Next assume that $ad - bc = -1$ , i.e. that $r < p$ . Then the claim is that $q = \frac{a-c}{b-d}$ , which is the image of $\frac 11$ under the matrix $\begin{pmatrix} a & - c \\ b & -d\end{pmatrix}$ in $\operatorname{SL}_2(\mathbb{Z})$ . In other words, the claim is that $(p,\frac{a+c}{b+d},r)$ is not circularly ordered, for which we need to show that it neither $\frac{a+c}{b+d} < r < p$ nor $r < p < \frac{a+c}{b+d}$ holds. In fact, $ad < bc$ implies $ab + bc > ab + ad$ holds, which implies $\frac{a+c}{b+d} > \frac ab$ . But, $ad < bc$ implies that $ad + dc < bc + dc$ , which implies that $\frac{a+c}{b+d} < \frac cd$ , and the claim follows. $\blacksquare$

In fact, the proof above shows that the matrix in $\operatorname{SL}_2(\mathbb{Z})$
is unique up to multiplication of all the entries by $-1$
.
This corresponds to the matrix $\begin{pmatrix} -1 & 0 \\ 0 & -1 \end{pmatrix}$
,
which generates the *center* of $\operatorname{SL}_2(\mathbb{Z})$
.

Corollary.The stabilizer of a triangle is isomorphic to $C_3 \times C_2 \cong C_6$ .
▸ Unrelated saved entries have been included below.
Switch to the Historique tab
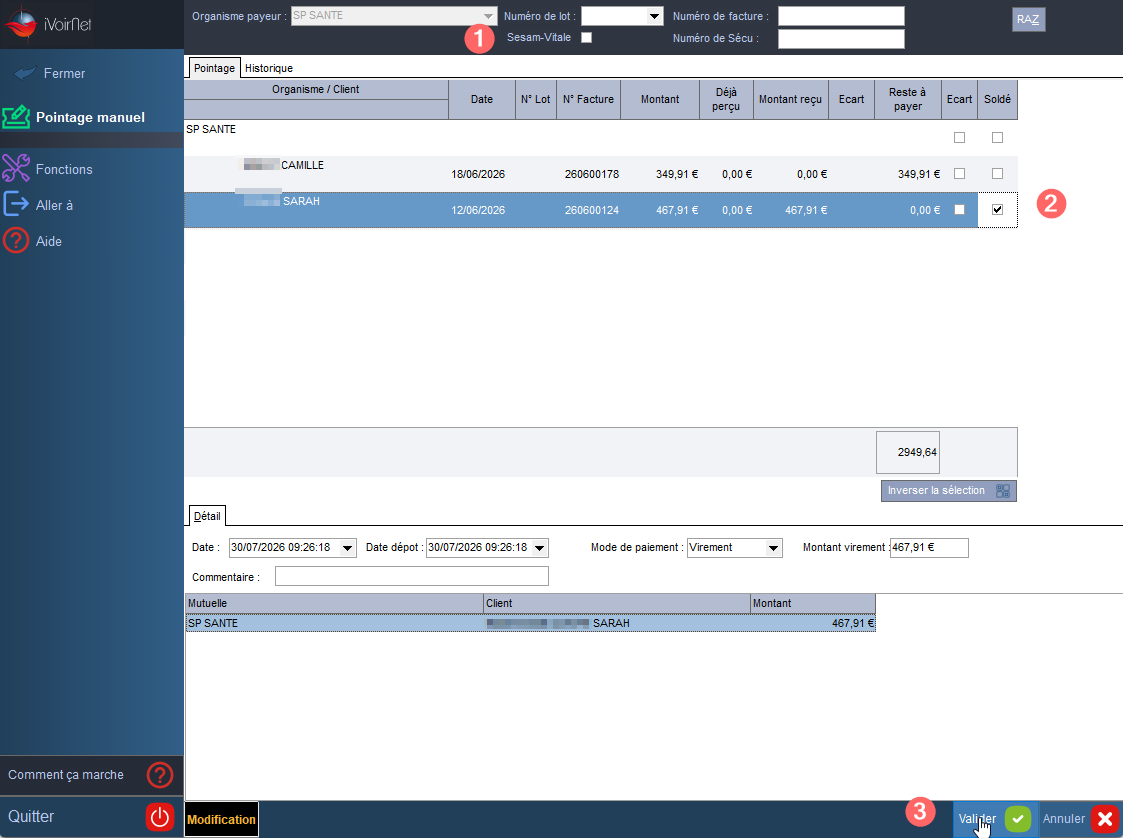The height and width of the screenshot is (838, 1123). pos(269,68)
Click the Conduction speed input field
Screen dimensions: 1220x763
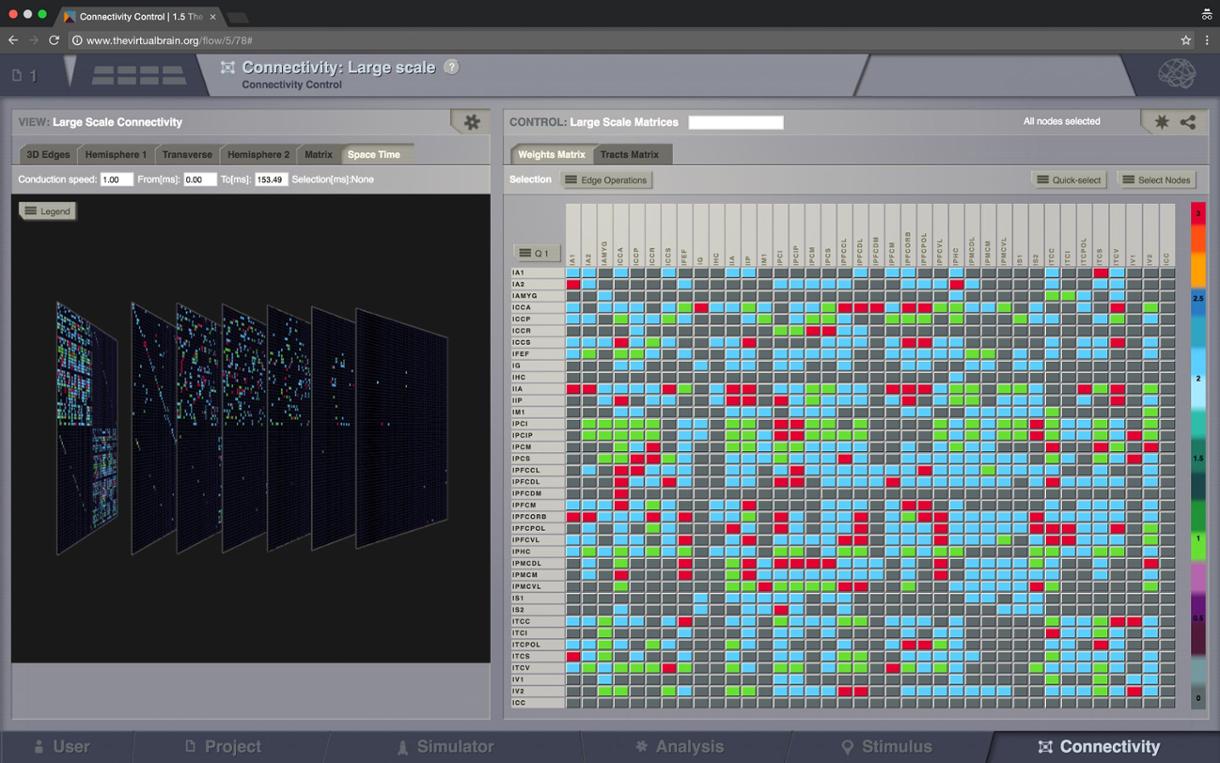(116, 180)
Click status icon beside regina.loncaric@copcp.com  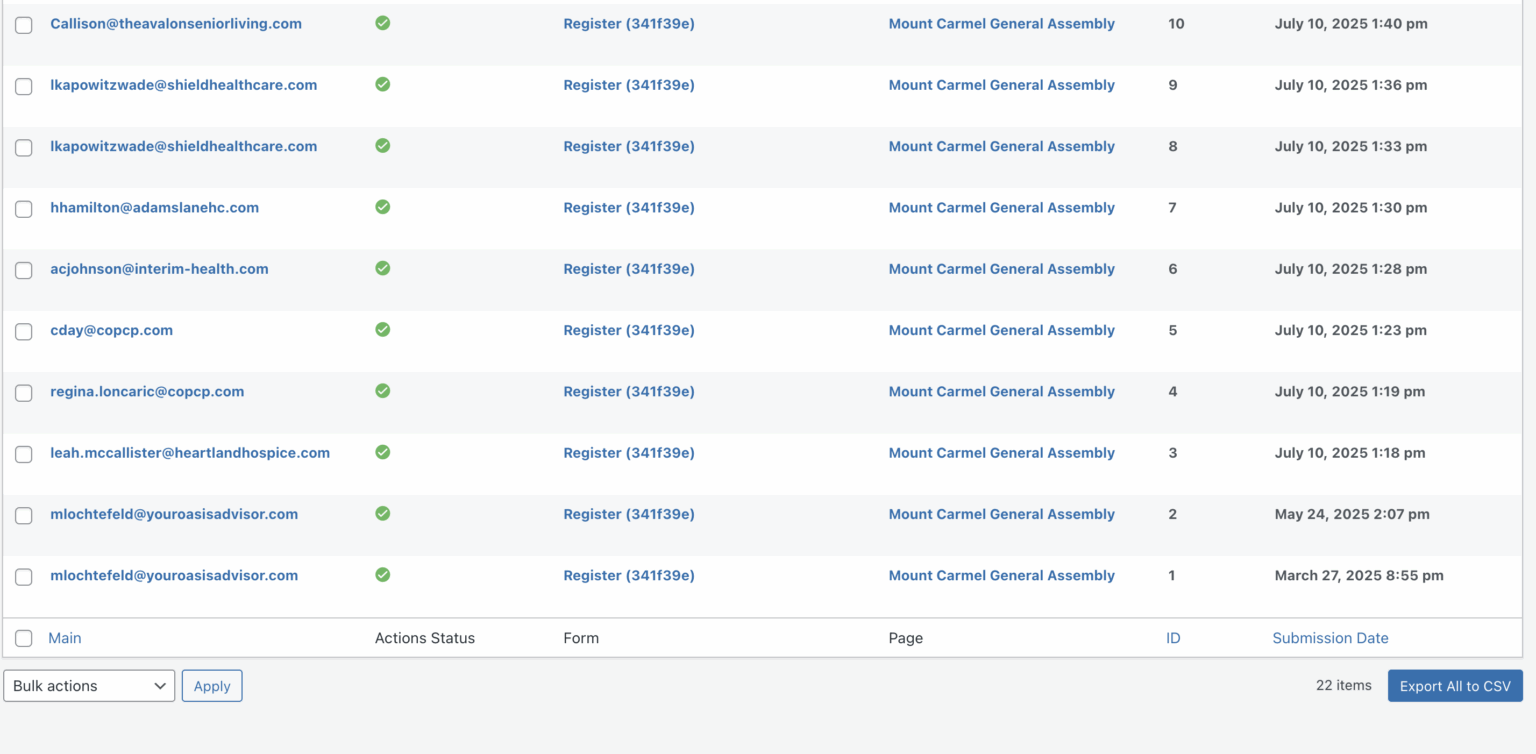click(382, 391)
An explicit generator for the cyclic group of order $6$ stabilizing the triangle spanned by $(0,1,\infty)$ is $\begin{pmatrix} 1 & -1 \\ 1 & 0 \end{pmatrix}$ .

The proposition also yields an element of $\operatorname{SL}_2(\mathbb{Z})$ interchanging $0$ and $\infty$ : this element is $\begin{pmatrix} 0 & -1 \\ 1 & 0 \end{pmatrix}$ . This element is unique up to multiplication by $-1$ and has order $4$ , so we have proven the following.

Corollary.The stabilizer of an edge is isomorphic to $C_4$ .

## Edges do not cross

We finish this post by proving that edges of the Farey diagram do not cross, in the sense that if $p$ and $q$ are adjacent and $r$ and $s$ are adjacent and $p$ , $q$ , $r$ and $s$ are all distinct, then if $(p,r,q)$ is cyclically ordered, then $(p,s,q)$ is also cyclically ordered. By results in the previous section, we may assume $p = 0$ and $q = \infty$ . That is, if $r = \frac ab$ is positive and $\frac cd$ is adjacent to $\frac ab$ , then $\frac cd$ is also positive. By swapping the roles of $r$ and $s$ if necessary, we may assume that $ad - bc = 1$ . Since we assume that $a$ , $b$ , and $d$ are positive integers, then we must have $c \ge 0$ in order to satisfy $ad -bc = 1$ .